* **Source data**:
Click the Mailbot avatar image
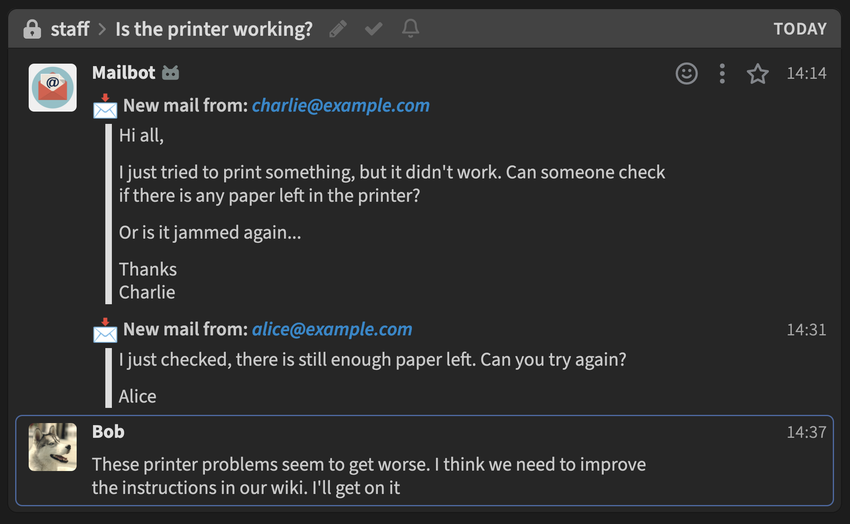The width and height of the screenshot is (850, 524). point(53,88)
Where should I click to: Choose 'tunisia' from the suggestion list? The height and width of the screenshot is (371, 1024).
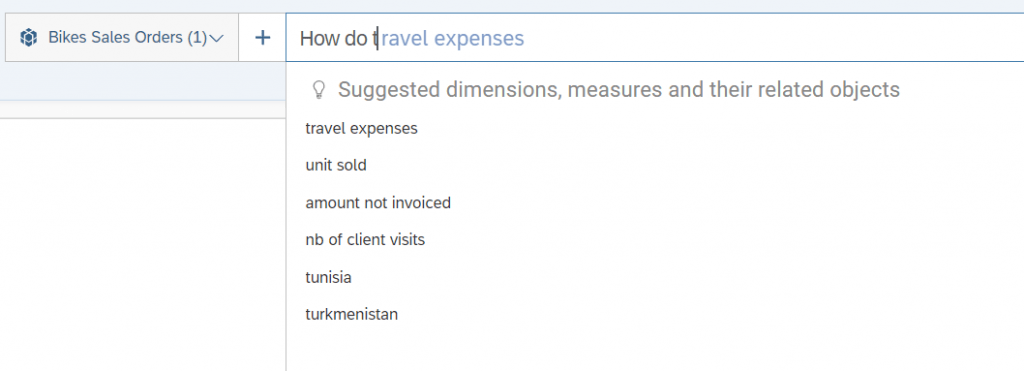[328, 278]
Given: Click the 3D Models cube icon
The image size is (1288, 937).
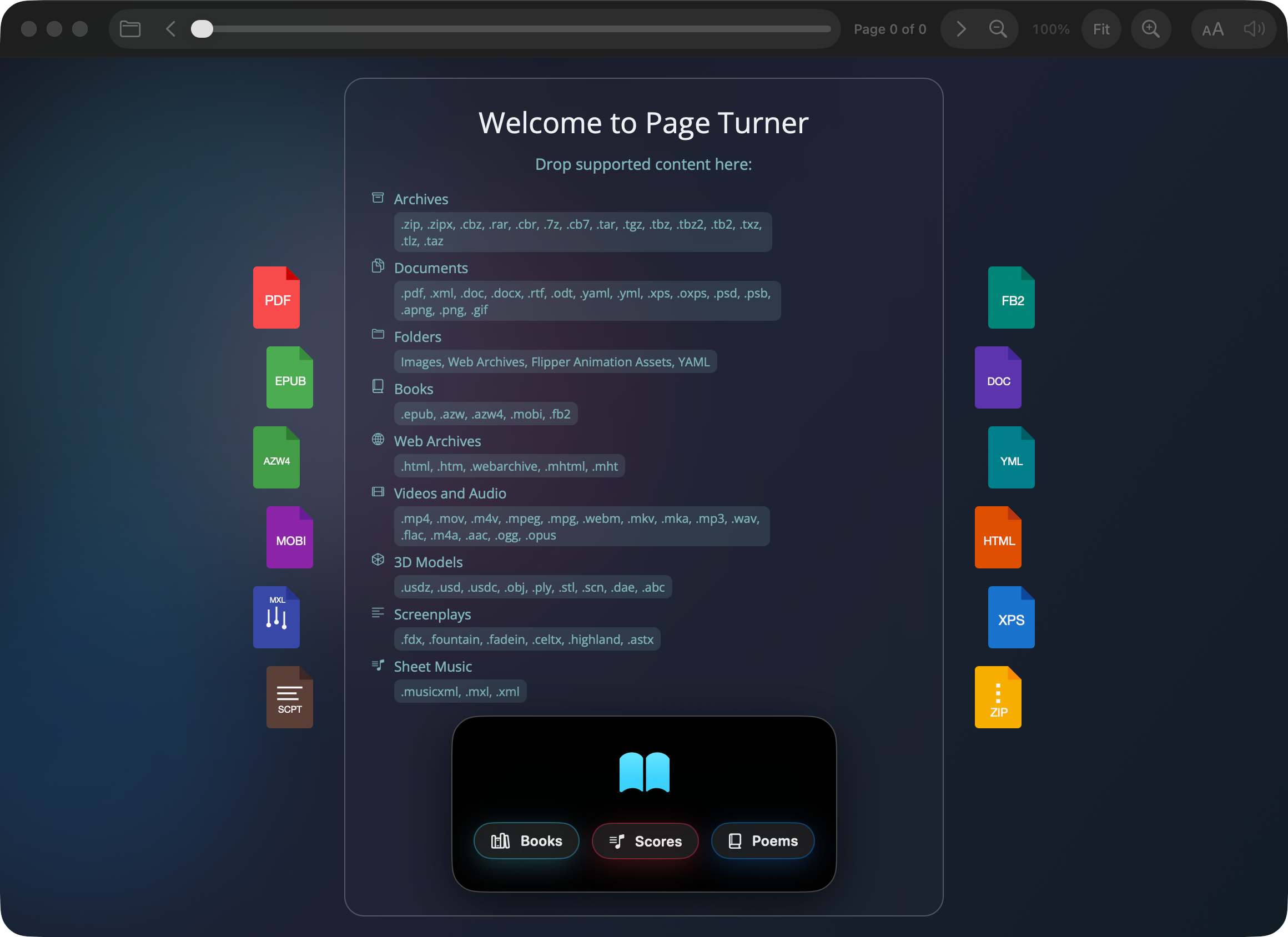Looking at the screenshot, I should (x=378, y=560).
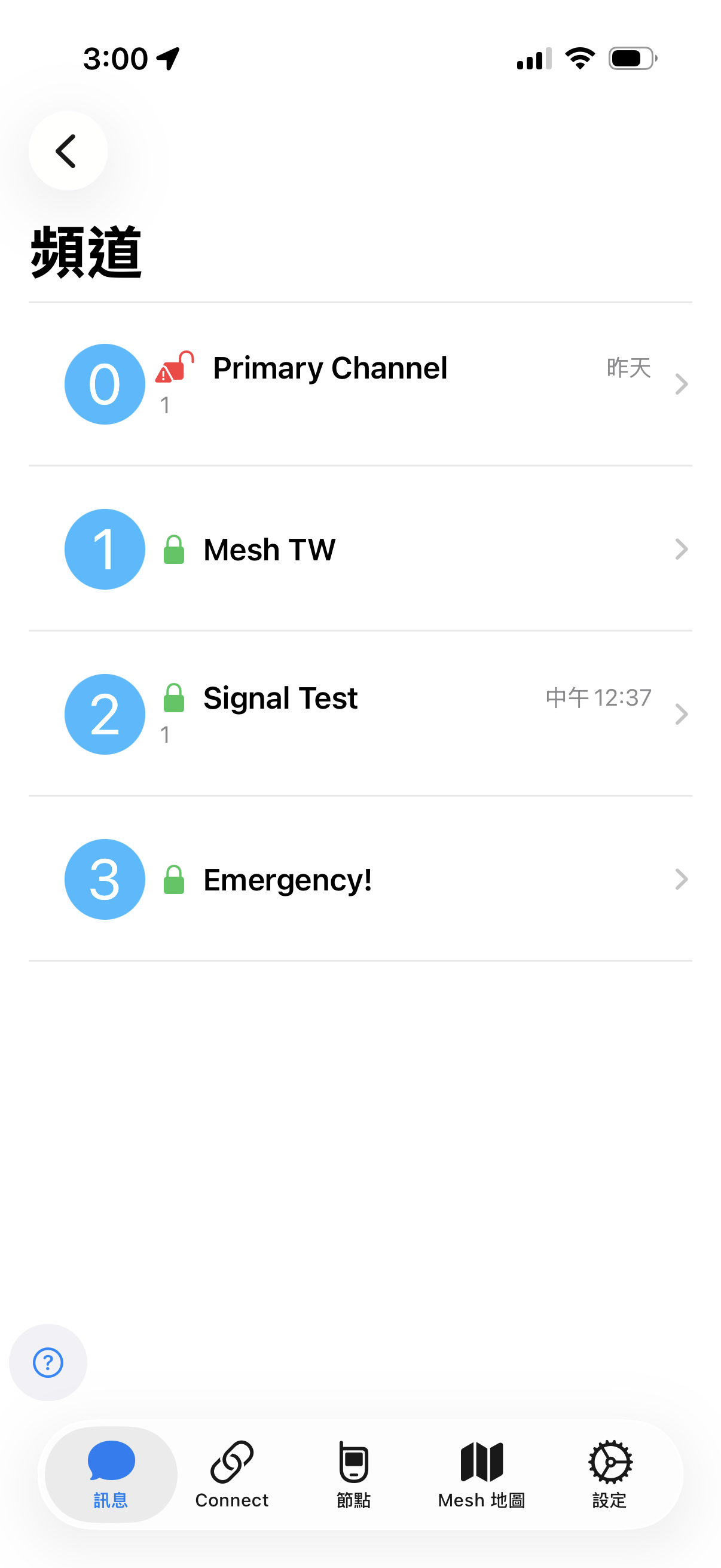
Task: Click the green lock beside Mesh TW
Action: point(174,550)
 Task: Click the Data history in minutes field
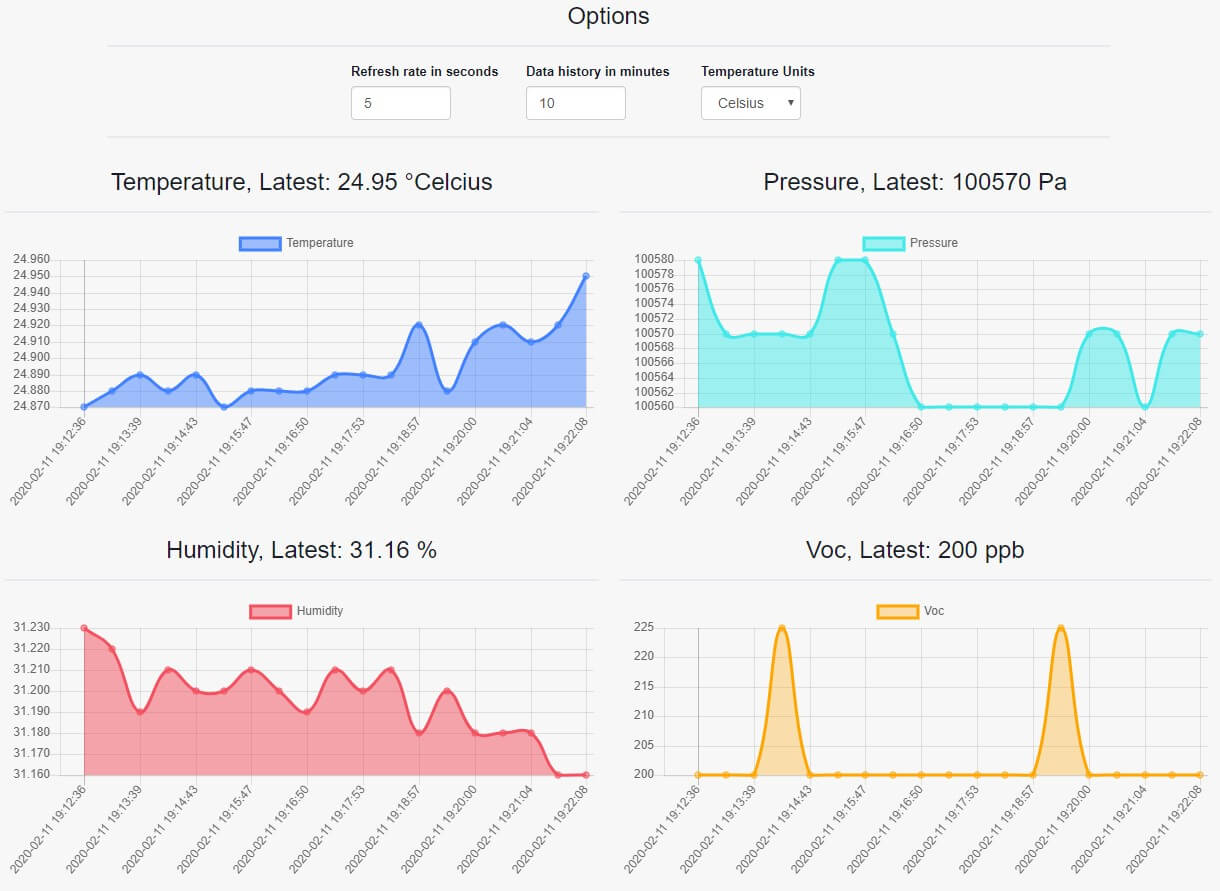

* **Work to do**:
Reproduce the lines verbatim, starting with the line containing "Where should I" and continuing through the end of the records, with both ends included. Leave all pictures out of your answer.

* **Response for this exercise**:
Where should I click to: Choose 'tunisia' from the suggestion list? The height and width of the screenshot is (371, 1024).
[328, 278]
Given: Click the 3D Models cube icon
The image size is (1288, 937).
Looking at the screenshot, I should (x=378, y=560).
Task: Click the green lock beside Mesh TW
Action: point(174,550)
 Task: Click the Data history in minutes field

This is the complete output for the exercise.